GIVEN RECORDS:
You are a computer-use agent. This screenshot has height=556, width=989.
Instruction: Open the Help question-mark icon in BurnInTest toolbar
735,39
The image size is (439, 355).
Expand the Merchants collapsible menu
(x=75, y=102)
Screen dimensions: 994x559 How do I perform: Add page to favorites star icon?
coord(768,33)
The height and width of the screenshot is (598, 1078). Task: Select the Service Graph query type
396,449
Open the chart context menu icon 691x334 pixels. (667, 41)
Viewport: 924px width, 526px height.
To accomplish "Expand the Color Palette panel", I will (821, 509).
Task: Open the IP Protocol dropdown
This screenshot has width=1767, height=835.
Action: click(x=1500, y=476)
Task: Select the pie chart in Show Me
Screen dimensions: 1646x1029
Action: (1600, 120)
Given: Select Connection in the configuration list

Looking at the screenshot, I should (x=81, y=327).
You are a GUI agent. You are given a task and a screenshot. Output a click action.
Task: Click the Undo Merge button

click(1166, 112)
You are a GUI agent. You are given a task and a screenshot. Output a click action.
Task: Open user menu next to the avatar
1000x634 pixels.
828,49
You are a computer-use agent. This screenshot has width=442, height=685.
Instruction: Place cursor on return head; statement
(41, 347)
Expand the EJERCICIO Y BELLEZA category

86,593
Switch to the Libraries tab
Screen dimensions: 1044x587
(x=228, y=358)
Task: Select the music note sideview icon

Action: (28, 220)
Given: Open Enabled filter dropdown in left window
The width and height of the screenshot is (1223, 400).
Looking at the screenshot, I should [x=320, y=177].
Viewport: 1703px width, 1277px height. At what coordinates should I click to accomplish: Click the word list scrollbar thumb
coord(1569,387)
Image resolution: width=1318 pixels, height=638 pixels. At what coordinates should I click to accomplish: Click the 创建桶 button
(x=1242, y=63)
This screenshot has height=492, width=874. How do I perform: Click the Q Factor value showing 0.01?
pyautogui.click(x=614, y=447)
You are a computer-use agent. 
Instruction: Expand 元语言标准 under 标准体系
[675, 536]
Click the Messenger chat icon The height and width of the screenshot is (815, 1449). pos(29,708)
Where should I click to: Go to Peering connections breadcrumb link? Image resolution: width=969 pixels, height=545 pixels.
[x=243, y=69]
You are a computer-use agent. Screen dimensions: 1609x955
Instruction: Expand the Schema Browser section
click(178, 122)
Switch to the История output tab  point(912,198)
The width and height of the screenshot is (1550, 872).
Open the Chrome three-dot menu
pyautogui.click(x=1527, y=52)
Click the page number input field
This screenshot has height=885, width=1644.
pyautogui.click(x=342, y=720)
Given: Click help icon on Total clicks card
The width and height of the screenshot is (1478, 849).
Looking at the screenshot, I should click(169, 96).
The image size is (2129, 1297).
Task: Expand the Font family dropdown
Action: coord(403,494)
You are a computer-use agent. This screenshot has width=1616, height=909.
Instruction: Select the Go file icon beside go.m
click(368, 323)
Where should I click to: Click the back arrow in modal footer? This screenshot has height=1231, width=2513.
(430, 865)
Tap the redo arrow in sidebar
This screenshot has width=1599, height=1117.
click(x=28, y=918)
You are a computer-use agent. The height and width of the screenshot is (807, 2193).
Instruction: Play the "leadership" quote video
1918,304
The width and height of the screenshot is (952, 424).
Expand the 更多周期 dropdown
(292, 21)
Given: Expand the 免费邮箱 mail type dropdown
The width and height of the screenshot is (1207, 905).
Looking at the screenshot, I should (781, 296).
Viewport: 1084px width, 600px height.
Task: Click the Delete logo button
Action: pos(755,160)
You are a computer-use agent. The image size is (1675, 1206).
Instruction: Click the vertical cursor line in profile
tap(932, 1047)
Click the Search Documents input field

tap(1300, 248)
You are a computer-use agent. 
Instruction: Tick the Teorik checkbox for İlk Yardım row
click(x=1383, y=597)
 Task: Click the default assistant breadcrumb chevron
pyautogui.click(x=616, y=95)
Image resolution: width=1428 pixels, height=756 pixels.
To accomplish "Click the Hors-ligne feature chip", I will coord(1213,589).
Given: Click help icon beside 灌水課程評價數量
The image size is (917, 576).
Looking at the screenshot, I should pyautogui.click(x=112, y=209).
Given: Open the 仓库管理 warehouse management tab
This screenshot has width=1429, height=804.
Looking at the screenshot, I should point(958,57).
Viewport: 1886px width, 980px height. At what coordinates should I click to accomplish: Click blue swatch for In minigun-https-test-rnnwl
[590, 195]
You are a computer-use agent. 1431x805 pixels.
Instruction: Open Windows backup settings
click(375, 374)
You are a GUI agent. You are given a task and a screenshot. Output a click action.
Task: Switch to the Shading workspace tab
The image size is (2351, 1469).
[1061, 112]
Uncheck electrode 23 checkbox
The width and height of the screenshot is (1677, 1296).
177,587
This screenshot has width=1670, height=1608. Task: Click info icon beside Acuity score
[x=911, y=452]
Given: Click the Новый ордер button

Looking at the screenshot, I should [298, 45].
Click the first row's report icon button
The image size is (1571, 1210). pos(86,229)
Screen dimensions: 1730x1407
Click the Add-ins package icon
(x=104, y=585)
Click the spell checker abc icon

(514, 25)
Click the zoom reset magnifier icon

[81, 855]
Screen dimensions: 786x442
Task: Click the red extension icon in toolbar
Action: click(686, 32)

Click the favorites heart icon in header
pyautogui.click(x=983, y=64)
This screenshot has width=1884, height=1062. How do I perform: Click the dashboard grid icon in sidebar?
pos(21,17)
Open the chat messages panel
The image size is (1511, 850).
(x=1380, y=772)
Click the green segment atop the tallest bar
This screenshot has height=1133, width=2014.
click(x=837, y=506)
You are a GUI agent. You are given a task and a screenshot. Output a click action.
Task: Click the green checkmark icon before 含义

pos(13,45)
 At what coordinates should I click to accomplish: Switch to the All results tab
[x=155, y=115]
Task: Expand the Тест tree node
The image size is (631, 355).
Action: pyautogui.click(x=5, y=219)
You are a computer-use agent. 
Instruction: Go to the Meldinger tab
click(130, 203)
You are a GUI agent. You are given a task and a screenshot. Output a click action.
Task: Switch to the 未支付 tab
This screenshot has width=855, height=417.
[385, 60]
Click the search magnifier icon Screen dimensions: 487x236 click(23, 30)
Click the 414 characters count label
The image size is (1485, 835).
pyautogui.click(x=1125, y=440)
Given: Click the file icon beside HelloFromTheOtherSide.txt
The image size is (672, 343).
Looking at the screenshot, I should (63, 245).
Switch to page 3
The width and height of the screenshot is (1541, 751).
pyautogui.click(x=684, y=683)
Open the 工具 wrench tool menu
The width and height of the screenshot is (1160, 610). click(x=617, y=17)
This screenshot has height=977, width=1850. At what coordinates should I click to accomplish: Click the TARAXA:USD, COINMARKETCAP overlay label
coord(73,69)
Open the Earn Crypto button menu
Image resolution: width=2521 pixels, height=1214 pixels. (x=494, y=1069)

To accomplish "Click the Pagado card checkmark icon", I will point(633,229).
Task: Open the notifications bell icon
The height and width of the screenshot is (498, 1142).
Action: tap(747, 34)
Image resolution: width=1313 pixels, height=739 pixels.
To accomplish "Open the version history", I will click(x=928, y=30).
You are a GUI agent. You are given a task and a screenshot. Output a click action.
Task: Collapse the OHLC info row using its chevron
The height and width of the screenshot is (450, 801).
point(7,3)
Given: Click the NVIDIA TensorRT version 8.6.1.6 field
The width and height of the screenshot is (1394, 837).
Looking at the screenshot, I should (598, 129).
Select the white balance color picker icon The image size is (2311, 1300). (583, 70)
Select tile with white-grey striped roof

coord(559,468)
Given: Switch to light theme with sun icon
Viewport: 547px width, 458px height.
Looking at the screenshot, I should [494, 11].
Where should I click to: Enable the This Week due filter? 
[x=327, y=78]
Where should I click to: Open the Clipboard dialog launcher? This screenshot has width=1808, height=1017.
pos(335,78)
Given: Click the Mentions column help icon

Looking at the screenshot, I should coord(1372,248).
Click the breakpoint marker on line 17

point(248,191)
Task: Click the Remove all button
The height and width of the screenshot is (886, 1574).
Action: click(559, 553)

AIM OF THE TASK: Go through the entries. Report every line that contains the word "version".

ANSWER AREA:
To accomplish "Open the version history", I will click(x=928, y=30).
Given: Click the NVIDIA TensorRT version 8.6.1.6 field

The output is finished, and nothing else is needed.